*Exercise aim:* Please retype each record exactly as it stands below.

*Stored data entries:*
_ _ _ _
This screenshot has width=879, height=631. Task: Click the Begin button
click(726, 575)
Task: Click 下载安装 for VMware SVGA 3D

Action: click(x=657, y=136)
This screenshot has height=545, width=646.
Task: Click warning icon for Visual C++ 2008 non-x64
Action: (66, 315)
_ _ _ _
*Answer:*
This screenshot has width=879, height=631. Task: Click the Begin button
click(726, 575)
Task: Click 下载安装 for VMware SVGA 3D

Action: click(x=657, y=136)
This screenshot has height=545, width=646.
Task: Click warning icon for Visual C++ 2008 non-x64
Action: (66, 315)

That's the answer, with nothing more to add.